Why do we say the things we do?

Ada Tam

“Please pass me the pork… I mean fork.” Slips-of-the-tongue can be embarrassing. However, by analysing the types of errors and when they are produced, researchers have gained insight into how they occur and a better understanding of the mechanisms that underlie word production.

Have you ever noticed that speech blunders tend to be real words or at least sound like one? Research has shown that speech errors seem to obey the “rules of the language” that determine what sounds like a real word and what does not.¹ People learn through experience about sound patterns that occur in language. These patterns are stored in each person’s lexicon, which acts as a ‘mental dictionary’. Guidance provided by the lexicon makes uttering ‘impossible’ sound combinations unlikely since the sounds are unfamiliar. Sound-based errors are also more likely to occur in longer and infrequently used words.

Archibald Spooner was famous for making classic speech blunders, such as “You have hissed all my mystery lectures”. Spoonerism is an example of how speech errors can be real words. Another way can involve problems in selecting the correct word. For instance, you might say, “Where is my tennis bat?” instead of, “Where is my tennis racquet?”² One possible explanation is that abstract words that are difficult to form a mental image of are more likely to be replaced by words with easier to form mental images.

A dominant model of word production

Dell proposed a model that describes word selection as a two-step process (see Fig. 1).³

Fig. 1. Basic hierarchical structure of Dell's model

Imagine the linguistic mind as a network of wires connecting light bulbs to one another. These light bulbs are ‘nodes’ that represent words, such as ‘cat’, or the sounds that form the word, such as ‘c’. Activation spreads from one ‘node’ to another, so when one light bulb switches on, light bulbs connected to it will switch on, too. The level of activation, or the brightness of each light bulb, indicates the extent of that node participating in the word production. Several nodes can also be active at the same time, and activation can cascade either in a top-down (meaning-word-sound) or bottom-up (sound-word-meaning) direction.⁴

Dell’s model can help explain mixed errors, those that share both sound features and meaning with the intended word (see Fig. 2).

When the ‘cat’ light bulb switches on, so do the light bulbs for the semantic meanings and the sounds that form the word ‘cat’. So, the words ‘dog’ and ‘rat’ are activated since they share a semantic domain with ‘cat’. However, as ‘rat’ shares sounds with ‘cat’ whereas ‘dog’ does not, the ‘rat’ light bulb is brighter than ‘dog’. Therefore, you are more likely to say the word ‘rat’ than the word ‘dog’.⁵

Top-down and bottom-up connections may be forming a type of filter that screens out non-words.⁴ This filtering might explain why speech errors to be real words. If sound patterns are stored in the lexicon, it is possible that impossible sound sequences are being filtered out as well.

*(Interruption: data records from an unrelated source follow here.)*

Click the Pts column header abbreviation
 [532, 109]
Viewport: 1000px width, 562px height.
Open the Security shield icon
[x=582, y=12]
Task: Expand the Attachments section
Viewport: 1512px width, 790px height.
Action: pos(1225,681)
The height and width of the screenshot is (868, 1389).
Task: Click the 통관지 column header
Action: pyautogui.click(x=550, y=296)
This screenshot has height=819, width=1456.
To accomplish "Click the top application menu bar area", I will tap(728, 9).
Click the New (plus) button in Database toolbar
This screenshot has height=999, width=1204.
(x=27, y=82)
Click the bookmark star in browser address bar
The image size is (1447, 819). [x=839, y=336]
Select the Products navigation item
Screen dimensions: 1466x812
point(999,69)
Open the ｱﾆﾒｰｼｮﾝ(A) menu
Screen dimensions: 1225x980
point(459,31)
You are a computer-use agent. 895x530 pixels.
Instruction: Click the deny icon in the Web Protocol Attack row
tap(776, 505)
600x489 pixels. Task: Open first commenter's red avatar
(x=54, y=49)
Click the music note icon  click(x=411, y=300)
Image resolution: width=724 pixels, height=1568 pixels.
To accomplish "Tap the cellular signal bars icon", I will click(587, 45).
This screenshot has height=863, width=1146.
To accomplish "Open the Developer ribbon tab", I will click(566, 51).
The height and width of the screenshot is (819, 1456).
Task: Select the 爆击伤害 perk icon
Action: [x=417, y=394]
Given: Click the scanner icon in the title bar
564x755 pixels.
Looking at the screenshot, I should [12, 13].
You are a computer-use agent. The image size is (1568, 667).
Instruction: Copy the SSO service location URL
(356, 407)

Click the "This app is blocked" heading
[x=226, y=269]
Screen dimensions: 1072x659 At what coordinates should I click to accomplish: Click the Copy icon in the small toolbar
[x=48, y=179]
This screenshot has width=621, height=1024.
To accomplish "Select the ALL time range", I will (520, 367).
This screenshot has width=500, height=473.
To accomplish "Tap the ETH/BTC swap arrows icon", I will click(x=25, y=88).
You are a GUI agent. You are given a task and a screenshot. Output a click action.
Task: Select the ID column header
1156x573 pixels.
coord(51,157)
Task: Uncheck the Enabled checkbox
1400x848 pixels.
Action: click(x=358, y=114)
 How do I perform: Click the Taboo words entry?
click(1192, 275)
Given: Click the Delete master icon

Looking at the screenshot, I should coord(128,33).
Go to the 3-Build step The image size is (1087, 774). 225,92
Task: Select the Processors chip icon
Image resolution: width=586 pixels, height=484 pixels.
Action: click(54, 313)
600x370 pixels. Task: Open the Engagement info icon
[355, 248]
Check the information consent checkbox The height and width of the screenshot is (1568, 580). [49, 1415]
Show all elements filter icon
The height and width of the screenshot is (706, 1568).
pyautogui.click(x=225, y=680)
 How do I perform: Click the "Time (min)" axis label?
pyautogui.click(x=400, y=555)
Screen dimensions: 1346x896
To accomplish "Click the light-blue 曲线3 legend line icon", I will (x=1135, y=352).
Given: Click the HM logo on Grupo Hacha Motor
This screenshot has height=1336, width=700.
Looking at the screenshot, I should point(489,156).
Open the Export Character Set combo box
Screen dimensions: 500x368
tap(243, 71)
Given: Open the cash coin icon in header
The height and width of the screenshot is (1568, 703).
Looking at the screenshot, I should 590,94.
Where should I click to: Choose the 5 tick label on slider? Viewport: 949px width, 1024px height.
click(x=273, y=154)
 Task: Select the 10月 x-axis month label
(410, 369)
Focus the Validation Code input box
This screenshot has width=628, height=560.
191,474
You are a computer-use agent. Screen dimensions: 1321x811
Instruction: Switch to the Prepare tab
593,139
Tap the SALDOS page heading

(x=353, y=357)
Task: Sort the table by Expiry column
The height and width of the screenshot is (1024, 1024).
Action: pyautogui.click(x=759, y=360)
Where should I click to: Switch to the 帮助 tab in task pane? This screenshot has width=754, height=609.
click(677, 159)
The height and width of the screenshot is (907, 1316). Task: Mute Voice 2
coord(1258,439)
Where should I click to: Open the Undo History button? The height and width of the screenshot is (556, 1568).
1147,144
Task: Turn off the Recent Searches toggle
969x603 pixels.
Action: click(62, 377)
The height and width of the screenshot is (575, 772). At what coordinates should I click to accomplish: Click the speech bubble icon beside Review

Bottom-up processing can help explain certain sound-based speech errors. For example, you may have problems articulating the correct sound when there is ‘competition’ between phonemes or syllables. This is what makes tongue-twisters, such as “she sells sea-shells on the seashore”, so difficult to say. Also, speech errors tend to occur more frequently when people neglect to “think before they speak”.³

How useful is this model?

Although recording speech errors has been a useful method of determining what types of errors occur whilst speaking, the data may not be entirely accurate. For instance, the listener could misinterpret what has been said. Problems can arise when the speaker and listener use different dialects; vowels may be mistaken for one another, and the same applies for consonants. There is also a suggestion that in speech error collections, there is a bias toward detecting errors located at the beginning of the word.⁶

Furthermore, Levelt and his colleagues have challenged the dependency on speech error data, arguing that only reaction-time studies can provide reliable evidence for word production models.⁷ They proposed the alternative computational model, WEAVER++ (Word-form Encoding by Activation and VERification). The design is very similar to Dell’s model, the difference being that it is able to predict the speed of word production.

Nevertheless, speech error analysis has been useful. Identifying the situations where these errors are produced has made it possible to develop models to explain the processes involved in word production. Although studying slips-of-the-tongue alone is incomplete, it has provided valuable insight into the way words are generated in everyday speech.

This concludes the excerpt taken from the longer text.